» **ACTIVITY**
Transcribe the data exactly, pictures excluded.
○ ○ ○ ○ ○ ○ ○
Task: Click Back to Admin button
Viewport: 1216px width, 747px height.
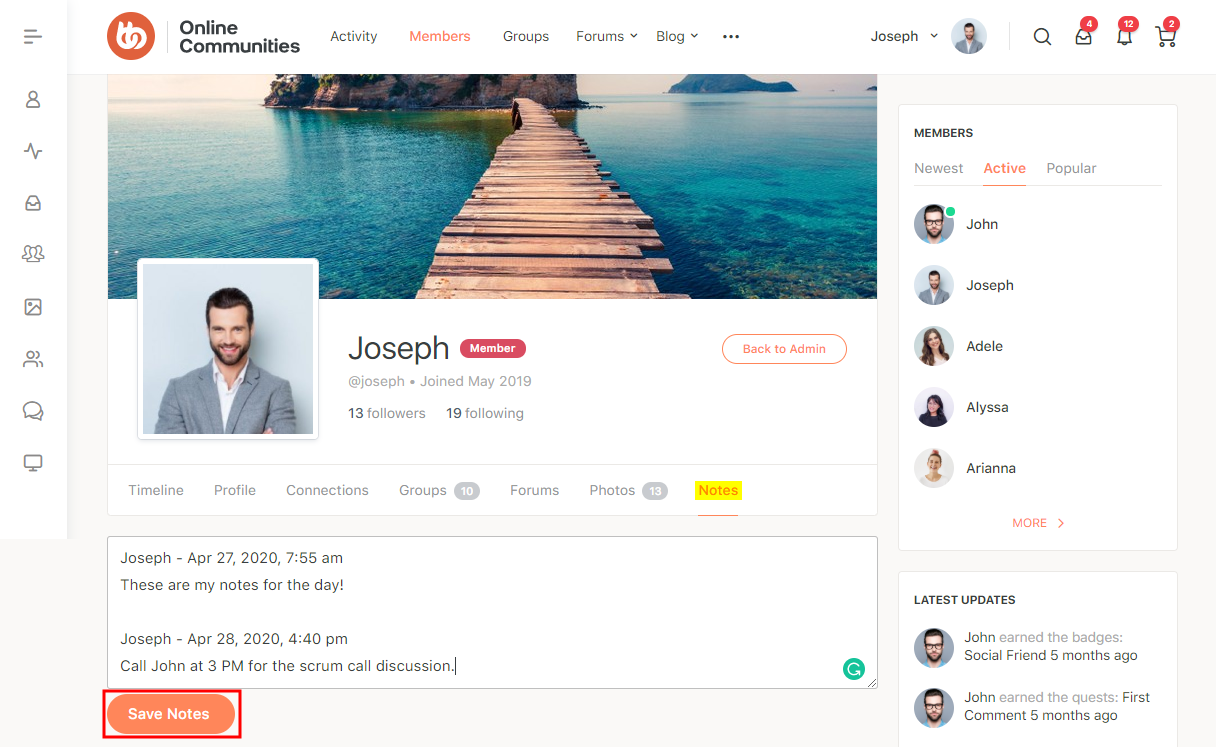Action: (x=784, y=349)
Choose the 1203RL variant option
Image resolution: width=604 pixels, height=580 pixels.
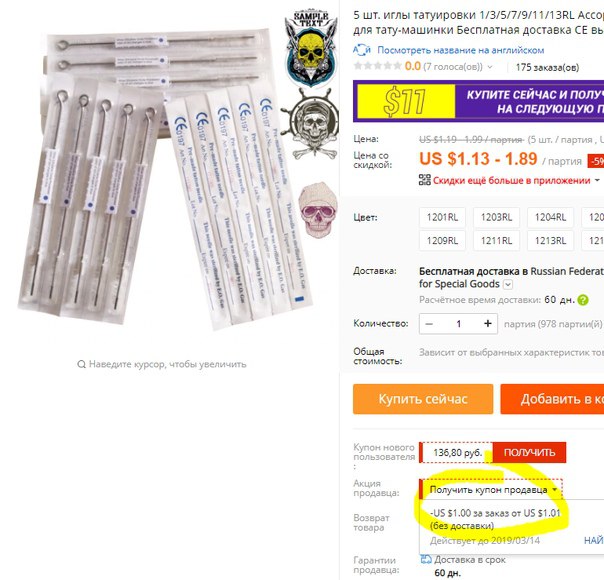point(496,218)
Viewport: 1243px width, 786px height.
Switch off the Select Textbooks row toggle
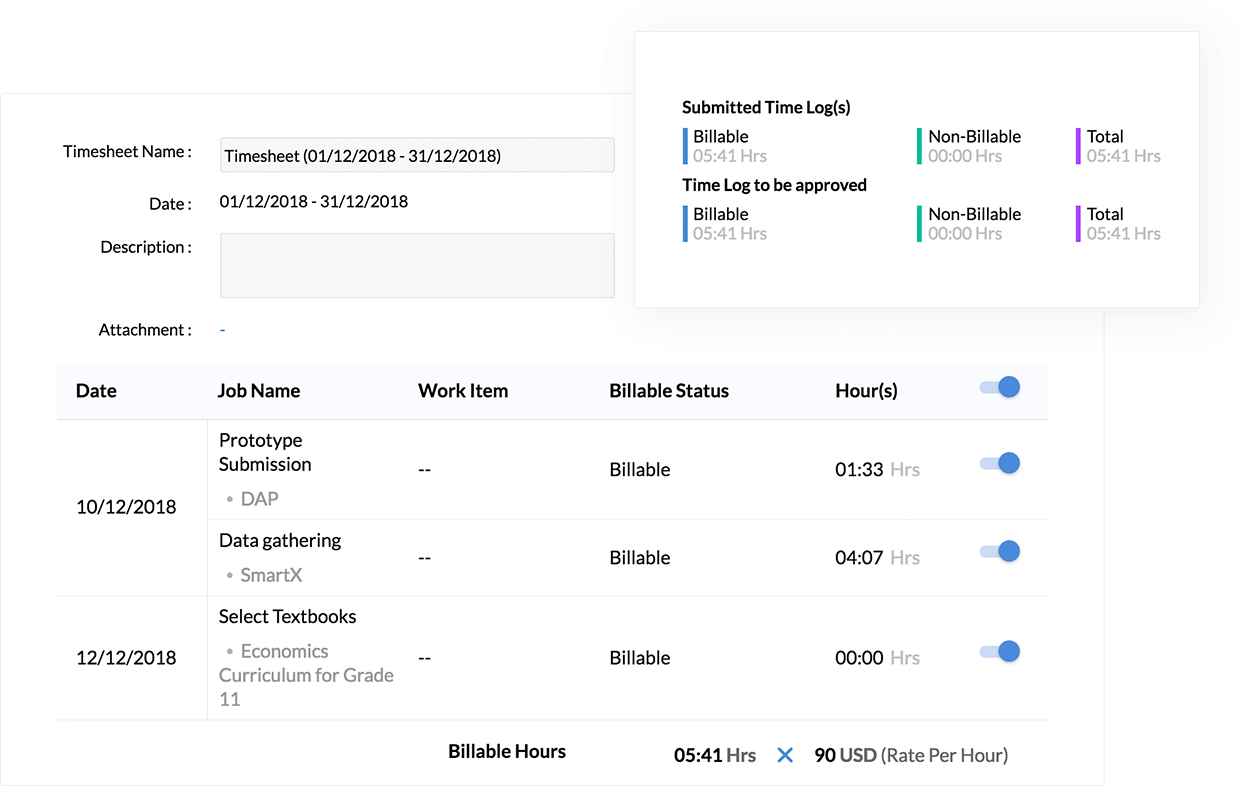tap(999, 651)
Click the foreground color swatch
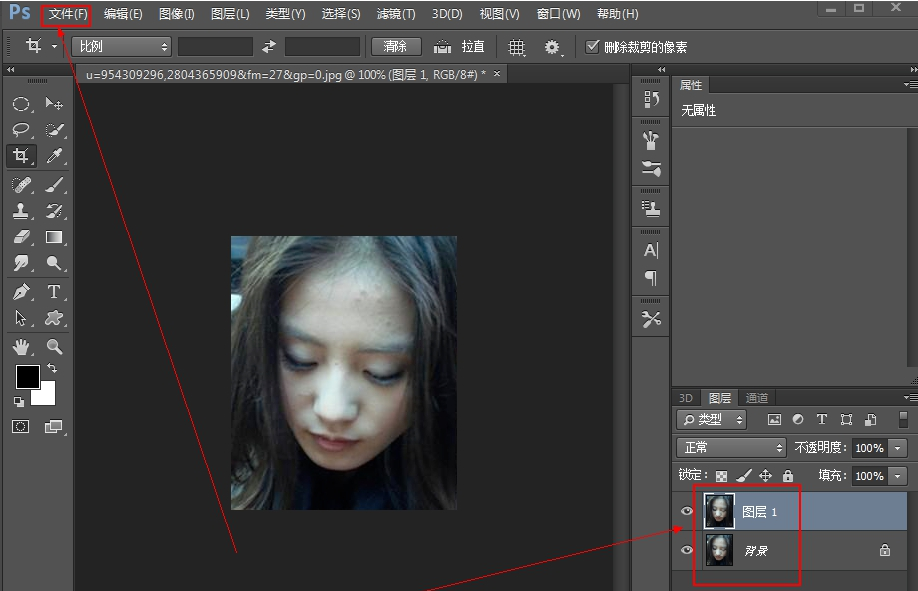The width and height of the screenshot is (918, 591). [26, 378]
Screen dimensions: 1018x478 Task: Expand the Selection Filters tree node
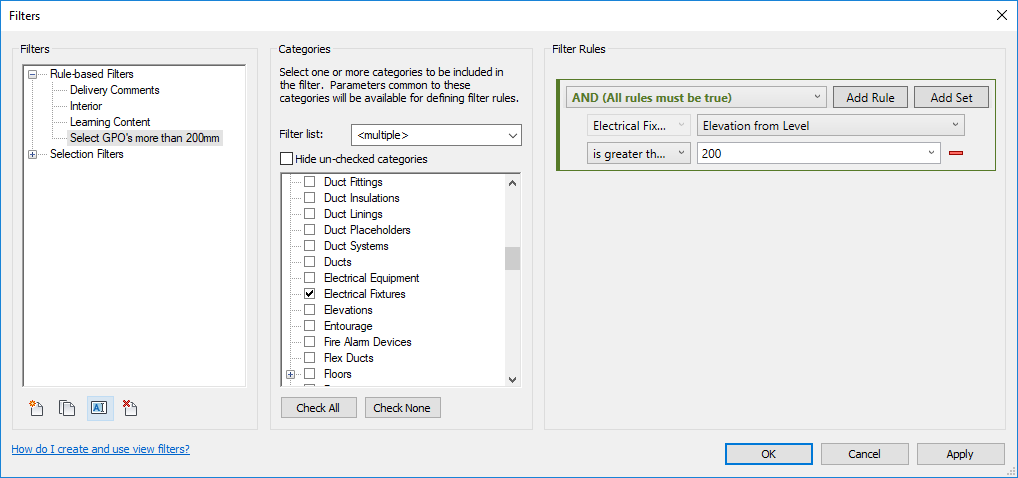pos(32,154)
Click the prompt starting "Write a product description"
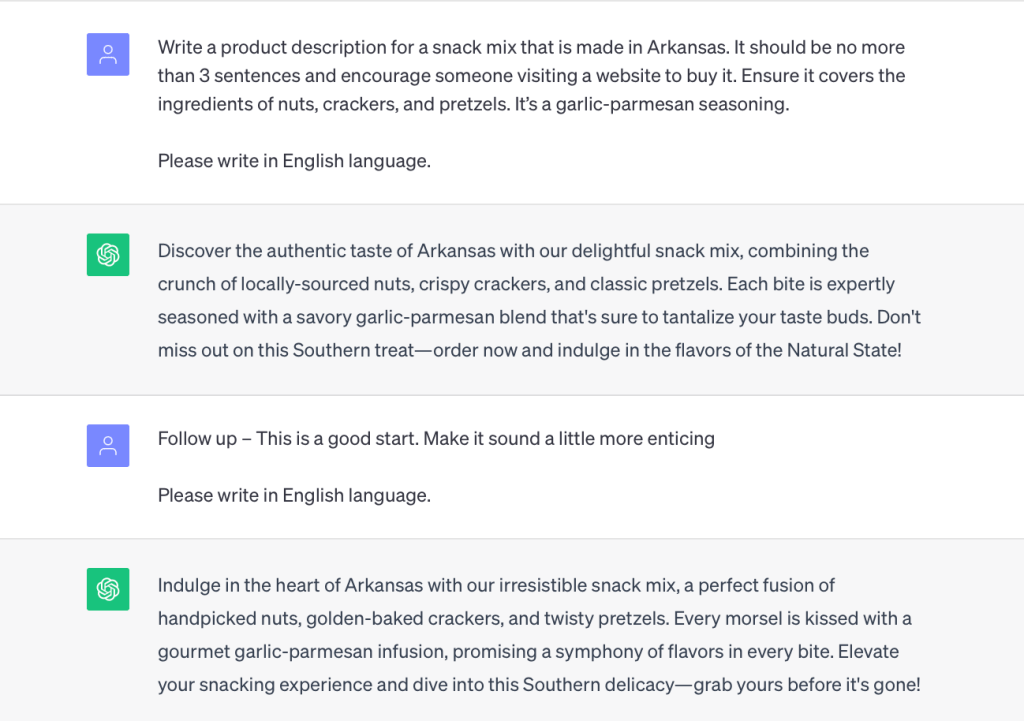1024x721 pixels. [x=531, y=75]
○ ○ ○ ○ ○ ○ ○
» **ANSWER SPACE**
Task: Click Back to Admin button
Viewport: 1216px width, 747px height.
Action: (x=784, y=349)
Choose the 1203RL variant option
Image resolution: width=604 pixels, height=580 pixels.
point(496,218)
Viewport: 1243px width, 786px height.
Switch off the Select Textbooks row toggle
tap(999, 651)
Click the foreground color swatch
The width and height of the screenshot is (918, 591). [26, 378]
Screen dimensions: 1018x478 Task: Expand the Selection Filters tree node
pos(32,154)
Click the prompt starting "Write a product description"
1024x721 pixels. [x=531, y=75]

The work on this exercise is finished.